A Blog of Seattle Arts & Lectures

Introductions: Bryan Stevenson & The Elaine Wetterauer Writing Contest Winners

On March 28, lauded social justice lawyer and author of Just Mercy, Bryan Stevenson, captivated a sold-out Benaroya Hall with his lessons in the “power of proximity” and hope. SAL Executive Director Ruth Dickey introduced Bryan as part of SAL’s 2016/17 Literary Arts Series.

This event also celebrated the winners of SAL’s annual Elaine Wetterauer Writing Contest. Every year, Seattle Arts & Lectures’ Writers in the Schools (WITS) program holds the contest to celebrate the wisdom, creativity and heart captured in student poetry. The contest is open to students grades K-12 who attend WITS partner schools. This year, in honor of Bryan Stevenson’s incredible advocacy, students were encouraged to explore the themes of “Justice” and “Mercy.” The names of the winners and their work are included below. 
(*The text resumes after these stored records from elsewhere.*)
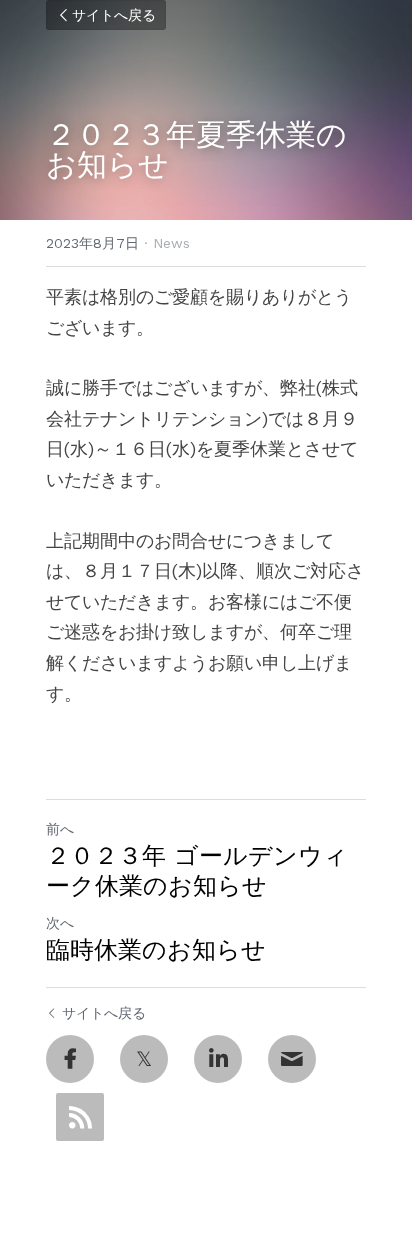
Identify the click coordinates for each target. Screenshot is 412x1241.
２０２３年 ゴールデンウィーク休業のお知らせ (197, 871)
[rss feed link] (80, 1117)
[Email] (292, 1059)
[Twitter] (144, 1059)
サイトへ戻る (114, 15)
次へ (60, 923)
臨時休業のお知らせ (156, 950)
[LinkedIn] (218, 1059)
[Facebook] (70, 1059)
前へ (60, 829)
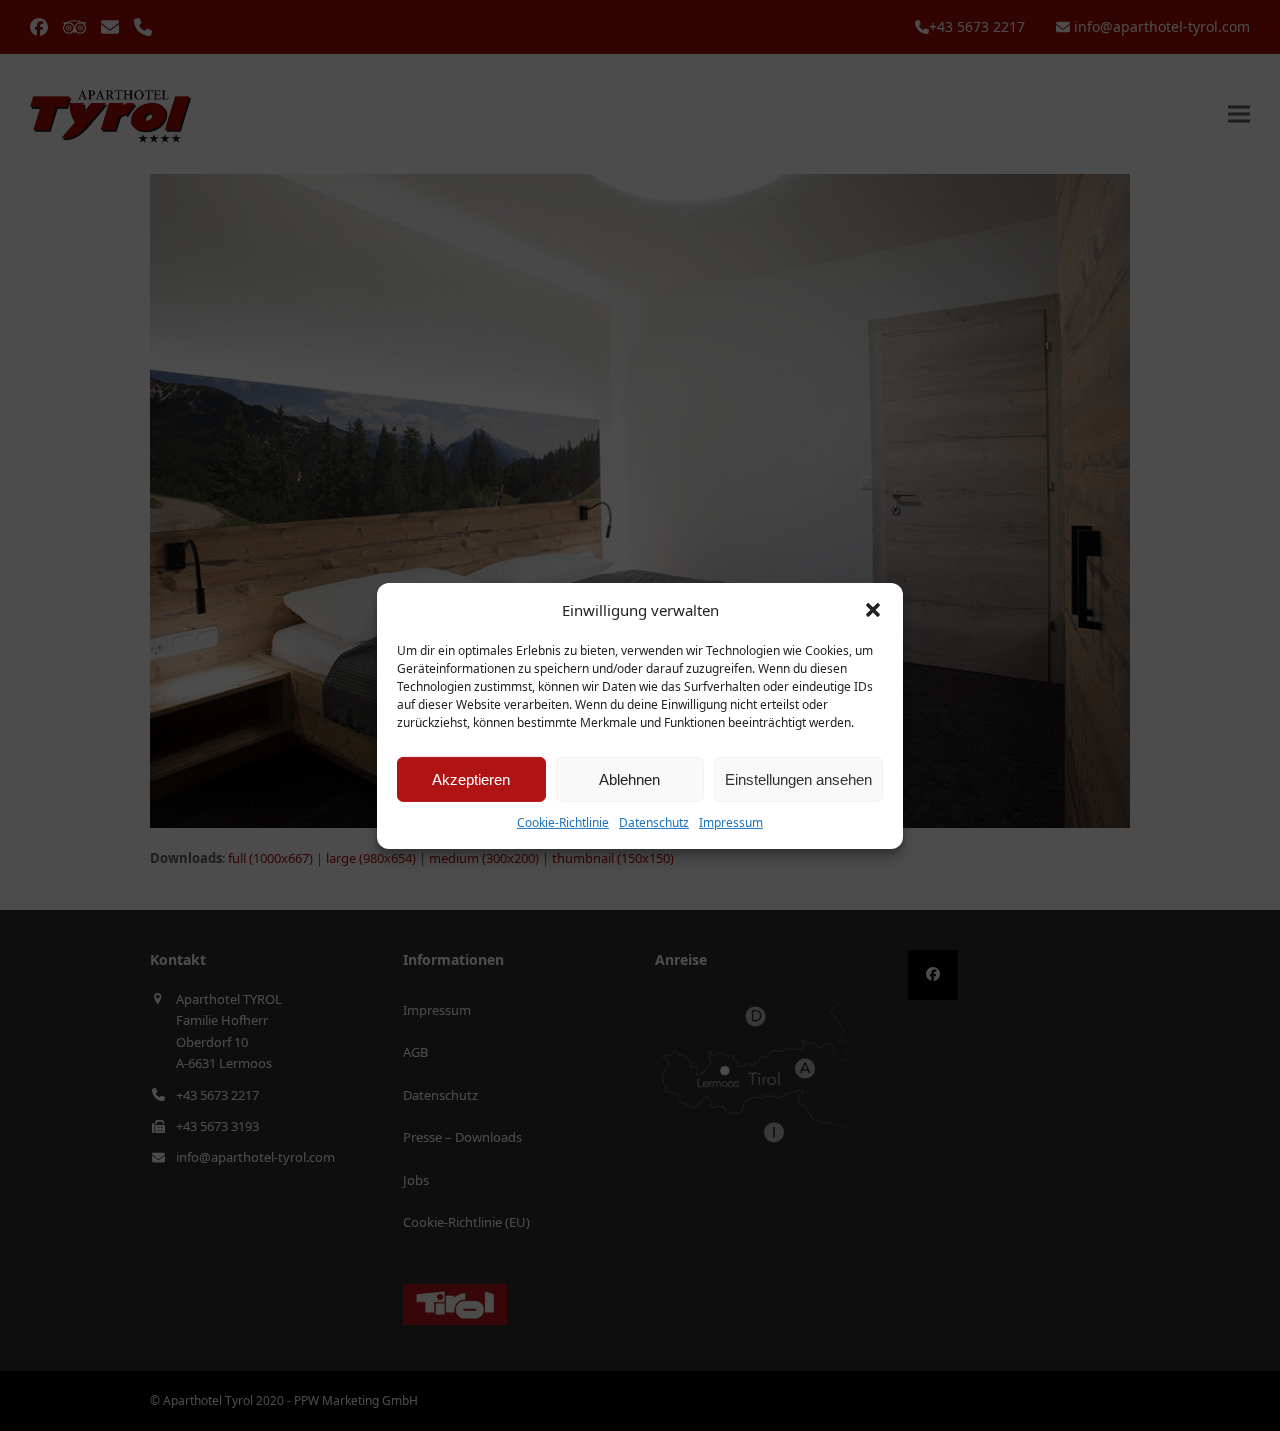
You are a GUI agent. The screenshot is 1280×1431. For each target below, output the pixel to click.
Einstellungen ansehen (798, 779)
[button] (873, 610)
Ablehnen (629, 779)
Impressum (731, 822)
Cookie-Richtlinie (563, 822)
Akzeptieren (471, 779)
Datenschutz (654, 822)
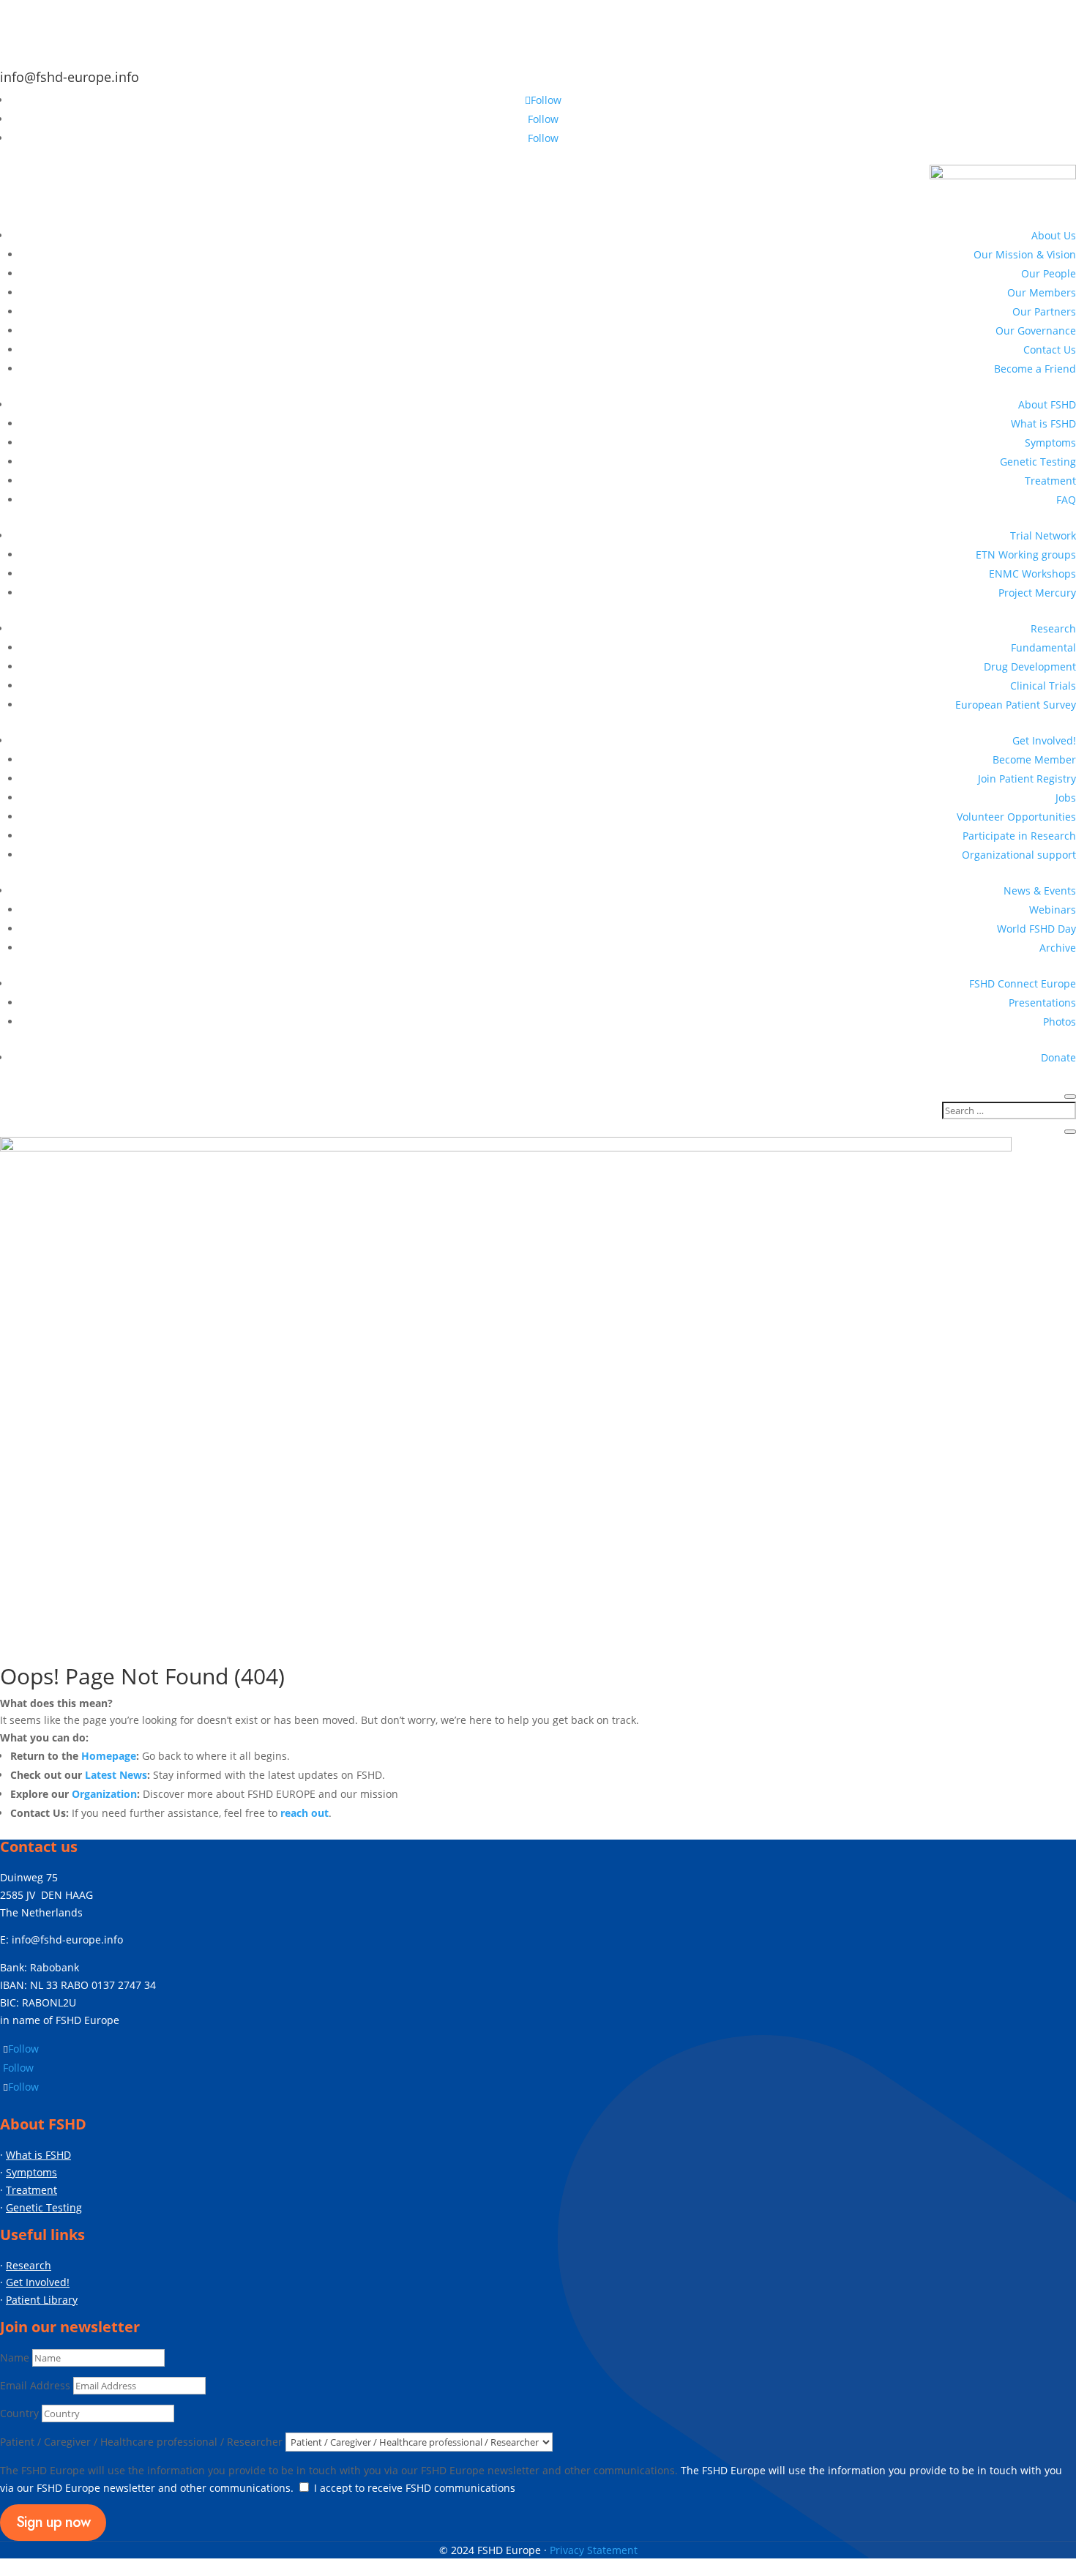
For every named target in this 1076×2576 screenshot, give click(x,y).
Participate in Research (1019, 836)
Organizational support (1019, 855)
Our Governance (1035, 330)
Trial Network (1043, 535)
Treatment (1050, 481)
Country (19, 2413)
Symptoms (1050, 442)
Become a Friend (1035, 369)
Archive (1057, 948)
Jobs (1066, 797)
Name (14, 2357)
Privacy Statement (594, 2550)
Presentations (1042, 1002)
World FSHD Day (1036, 929)
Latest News (116, 1775)
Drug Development (1030, 666)
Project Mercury (1037, 593)
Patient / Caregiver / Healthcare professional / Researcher (142, 2442)
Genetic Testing (1038, 461)
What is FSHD (1043, 423)
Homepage (108, 1756)
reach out (304, 1813)
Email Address (35, 2385)
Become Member (1034, 759)
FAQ (1066, 500)
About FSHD (1047, 404)
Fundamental (1043, 647)
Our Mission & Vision (1025, 254)
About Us (1053, 235)
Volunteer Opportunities (1016, 817)
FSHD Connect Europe (1022, 983)
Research (1053, 628)
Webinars (1052, 909)
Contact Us (1049, 349)
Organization (104, 1794)
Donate (1058, 1057)
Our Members (1041, 292)
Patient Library (42, 2300)
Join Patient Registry (1027, 778)
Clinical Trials (1043, 685)
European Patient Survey (1015, 705)
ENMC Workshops (1032, 573)
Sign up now (53, 2522)
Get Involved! (1044, 740)
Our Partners (1044, 311)
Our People (1048, 273)
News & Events (1040, 890)
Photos (1059, 1021)
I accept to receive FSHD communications (414, 2488)
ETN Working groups (1026, 554)
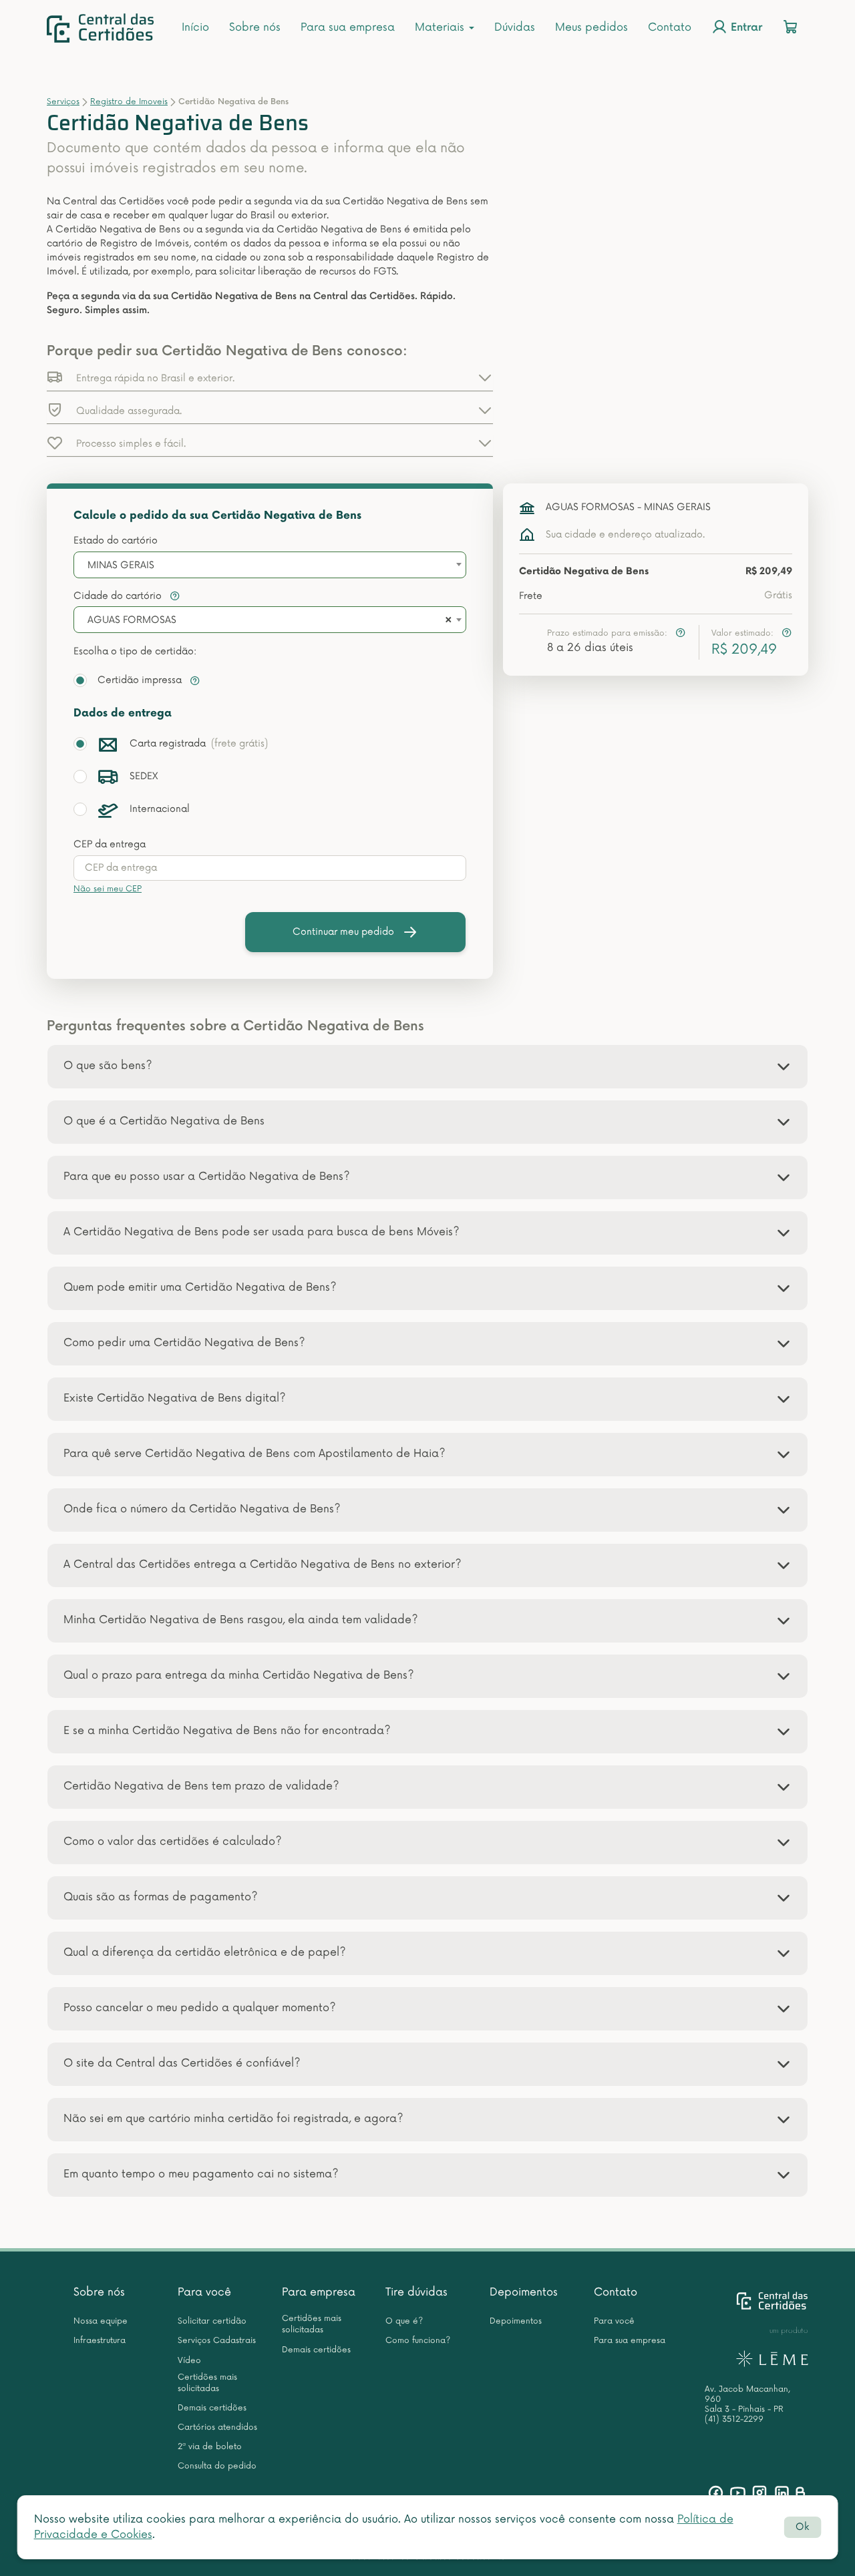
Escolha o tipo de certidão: (134, 651)
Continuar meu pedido (343, 931)
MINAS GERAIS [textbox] (121, 565)
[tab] (427, 1066)
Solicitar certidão (212, 2321)
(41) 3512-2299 (734, 2419)
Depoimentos (524, 2292)
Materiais (441, 27)
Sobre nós (255, 27)
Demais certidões (212, 2408)
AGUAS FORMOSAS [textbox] (132, 620)
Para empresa (318, 2292)
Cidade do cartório (118, 596)
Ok (802, 2527)
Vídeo (189, 2361)
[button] (270, 377)
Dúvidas (514, 27)
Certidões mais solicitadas (207, 2383)
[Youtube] (737, 2493)
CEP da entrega (109, 844)
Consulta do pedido (217, 2466)
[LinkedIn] (782, 2493)
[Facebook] (715, 2493)
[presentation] (269, 868)
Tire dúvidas (416, 2292)
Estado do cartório (115, 540)
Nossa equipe (100, 2321)
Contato (669, 27)
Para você (204, 2292)
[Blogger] (800, 2493)
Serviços (63, 102)
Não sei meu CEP (107, 889)
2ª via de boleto (210, 2447)
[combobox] (269, 565)
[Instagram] (759, 2493)
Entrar (744, 28)
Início (195, 27)
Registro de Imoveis (129, 102)
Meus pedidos (591, 27)
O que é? (404, 2321)
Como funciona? (417, 2341)
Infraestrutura (99, 2341)
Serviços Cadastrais (217, 2341)
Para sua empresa (348, 27)
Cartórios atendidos (217, 2427)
By Ruth Dickey, SAL Executive Director

Toward the end of Just Mercy, Bryan Stevenson cites former Czech leader Vaclav Havel about the one thing that is essential: hope. “The kind of hope,” Stevenson expands, “that creates a willingness to position oneself in a hopeless place and be a witness, that allows one to believe in a better future, even in the face of abusive power.  That kind of hope makes one strong.”

Bryan Stevenson has dedicated his life to making concrete both this type of witness and this type of hope.  For more than three decades he has witnessed the horrors of our criminal justice system and the ways it disproportionately incarcerates and executes people of color and people who are poor, while also working tirelessly for hope and change.  He is the founder of the Equal Justice Initiative, which has won reversals, relief or release for over 115 wrongly condemned prisoners on death row.  His numerous honors include a MacArthur Genius Award, the National Medal of Liberty from the ACLU and being named the Public Interest Lawyer of the Year.  His beautiful book, Just Mercy, was a New York Times bestseller, was named one of the 10 best books of 2014 by Time and won the Carnegie Medal and an NAACP Image Award.

Just Mercy tells the story of Stevenson’s work representing prisoners sentenced to death.   The book is anchored with the haunting and maddening story of Walter McMillan, while also exposing our legacy of violence – from slavery to lynching to the death penalty to convict leasing – that plays out in our prison system.

To me, the greatest gift of Bryan Stevenson’s writing is that it illuminates not only the atrocities of our criminal justice system as an extension of the atrocities of slavery, but that it also makes this personal.  For each of us.  For all of us.  And reminds us that our shared humanity is profoundly damaged by such injustice.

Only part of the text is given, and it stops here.